__GIVEN RECORDS__
________________________________________

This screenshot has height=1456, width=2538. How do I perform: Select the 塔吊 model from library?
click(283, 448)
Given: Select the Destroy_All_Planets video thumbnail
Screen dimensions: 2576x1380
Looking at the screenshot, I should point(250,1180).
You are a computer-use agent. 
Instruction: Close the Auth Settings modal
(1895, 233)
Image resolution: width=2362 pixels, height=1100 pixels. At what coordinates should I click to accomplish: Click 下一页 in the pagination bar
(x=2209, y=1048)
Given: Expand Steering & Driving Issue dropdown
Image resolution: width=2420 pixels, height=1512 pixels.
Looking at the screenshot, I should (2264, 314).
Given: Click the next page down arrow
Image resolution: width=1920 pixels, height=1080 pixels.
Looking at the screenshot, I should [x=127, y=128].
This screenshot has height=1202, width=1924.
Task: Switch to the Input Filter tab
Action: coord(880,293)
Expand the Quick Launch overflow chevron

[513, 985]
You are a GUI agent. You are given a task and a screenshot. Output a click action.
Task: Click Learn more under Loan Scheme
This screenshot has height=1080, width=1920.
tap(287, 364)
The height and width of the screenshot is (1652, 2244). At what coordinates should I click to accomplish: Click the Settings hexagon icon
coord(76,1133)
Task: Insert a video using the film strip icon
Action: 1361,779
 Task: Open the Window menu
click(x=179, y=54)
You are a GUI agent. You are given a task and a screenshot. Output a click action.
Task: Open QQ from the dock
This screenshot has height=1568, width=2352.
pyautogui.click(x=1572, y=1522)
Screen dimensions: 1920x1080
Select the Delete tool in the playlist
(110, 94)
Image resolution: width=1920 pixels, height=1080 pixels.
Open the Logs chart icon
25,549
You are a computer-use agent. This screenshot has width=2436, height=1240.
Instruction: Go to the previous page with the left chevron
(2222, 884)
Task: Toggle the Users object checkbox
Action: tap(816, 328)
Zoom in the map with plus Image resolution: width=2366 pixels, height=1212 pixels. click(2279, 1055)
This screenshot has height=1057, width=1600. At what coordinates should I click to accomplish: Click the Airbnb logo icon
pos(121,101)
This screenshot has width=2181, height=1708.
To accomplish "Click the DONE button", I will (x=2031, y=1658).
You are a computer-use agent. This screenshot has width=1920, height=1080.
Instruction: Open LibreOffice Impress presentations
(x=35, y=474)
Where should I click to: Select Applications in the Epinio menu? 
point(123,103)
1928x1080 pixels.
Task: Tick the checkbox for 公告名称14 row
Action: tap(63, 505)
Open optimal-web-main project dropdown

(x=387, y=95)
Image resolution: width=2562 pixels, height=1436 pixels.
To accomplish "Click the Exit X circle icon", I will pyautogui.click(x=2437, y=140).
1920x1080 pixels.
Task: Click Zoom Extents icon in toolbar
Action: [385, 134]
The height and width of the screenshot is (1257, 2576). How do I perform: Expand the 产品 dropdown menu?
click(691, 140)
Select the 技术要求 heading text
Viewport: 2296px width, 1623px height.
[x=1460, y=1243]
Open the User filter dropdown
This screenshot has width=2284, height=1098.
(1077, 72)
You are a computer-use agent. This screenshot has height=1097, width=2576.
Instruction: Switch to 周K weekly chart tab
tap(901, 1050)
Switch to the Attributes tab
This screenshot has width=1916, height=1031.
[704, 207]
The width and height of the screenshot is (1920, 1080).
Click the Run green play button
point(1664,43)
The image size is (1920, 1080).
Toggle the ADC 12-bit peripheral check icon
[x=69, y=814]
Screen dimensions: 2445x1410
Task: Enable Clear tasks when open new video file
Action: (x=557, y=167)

________________________________________

__EXERCISE DIRECTIONS__
Each line of the data needs to be repeated exactly.

__RESPONSE TO THIS EXERCISE__
This screenshot has height=1456, width=2538. How do I perform: Select the 塔吊 model from library?
click(283, 448)
Given: Select the Destroy_All_Planets video thumbnail
Screen dimensions: 2576x1380
Looking at the screenshot, I should point(250,1180).
You are a computer-use agent. 
Instruction: Close the Auth Settings modal
(1895, 233)
Image resolution: width=2362 pixels, height=1100 pixels. At what coordinates should I click to accomplish: Click 下一页 in the pagination bar
(x=2209, y=1048)
Given: Expand Steering & Driving Issue dropdown
Image resolution: width=2420 pixels, height=1512 pixels.
Looking at the screenshot, I should (2264, 314).
Given: Click the next page down arrow
Image resolution: width=1920 pixels, height=1080 pixels.
Looking at the screenshot, I should [x=127, y=128].
This screenshot has height=1202, width=1924.
Task: Switch to the Input Filter tab
Action: coord(880,293)
Expand the Quick Launch overflow chevron

[513, 985]
You are a GUI agent. You are given a task and a screenshot. Output a click action.
Task: Click Learn more under Loan Scheme
This screenshot has height=1080, width=1920.
tap(287, 364)
The height and width of the screenshot is (1652, 2244). At what coordinates should I click to accomplish: Click the Settings hexagon icon
coord(76,1133)
Task: Insert a video using the film strip icon
Action: 1361,779
 Task: Open the Window menu
click(x=179, y=54)
You are a GUI agent. You are given a task and a screenshot. Output a click action.
Task: Open QQ from the dock
This screenshot has height=1568, width=2352.
pyautogui.click(x=1572, y=1522)
Screen dimensions: 1920x1080
Select the Delete tool in the playlist
(110, 94)
Image resolution: width=1920 pixels, height=1080 pixels.
Open the Logs chart icon
25,549
You are a computer-use agent. This screenshot has width=2436, height=1240.
Instruction: Go to the previous page with the left chevron
(2222, 884)
Task: Toggle the Users object checkbox
Action: tap(816, 328)
Zoom in the map with plus Image resolution: width=2366 pixels, height=1212 pixels. click(2279, 1055)
This screenshot has height=1057, width=1600. At what coordinates should I click to accomplish: Click the Airbnb logo icon
pos(121,101)
This screenshot has width=2181, height=1708.
To accomplish "Click the DONE button", I will (x=2031, y=1658).
You are a computer-use agent. This screenshot has width=1920, height=1080.
Instruction: Open LibreOffice Impress presentations
(x=35, y=474)
Where should I click to: Select Applications in the Epinio menu? 
point(123,103)
1928x1080 pixels.
Task: Tick the checkbox for 公告名称14 row
Action: tap(63, 505)
Open optimal-web-main project dropdown

(x=387, y=95)
Image resolution: width=2562 pixels, height=1436 pixels.
To accomplish "Click the Exit X circle icon", I will pyautogui.click(x=2437, y=140).
1920x1080 pixels.
Task: Click Zoom Extents icon in toolbar
Action: [385, 134]
The height and width of the screenshot is (1257, 2576). How do I perform: Expand the 产品 dropdown menu?
click(691, 140)
Select the 技术要求 heading text
Viewport: 2296px width, 1623px height.
[x=1460, y=1243]
Open the User filter dropdown
This screenshot has width=2284, height=1098.
(1077, 72)
You are a computer-use agent. This screenshot has height=1097, width=2576.
Instruction: Switch to 周K weekly chart tab
tap(901, 1050)
Switch to the Attributes tab
This screenshot has width=1916, height=1031.
[704, 207]
The width and height of the screenshot is (1920, 1080).
Click the Run green play button
point(1664,43)
The image size is (1920, 1080).
Toggle the ADC 12-bit peripheral check icon
[x=69, y=814]
Screen dimensions: 2445x1410
Task: Enable Clear tasks when open new video file
Action: (x=557, y=167)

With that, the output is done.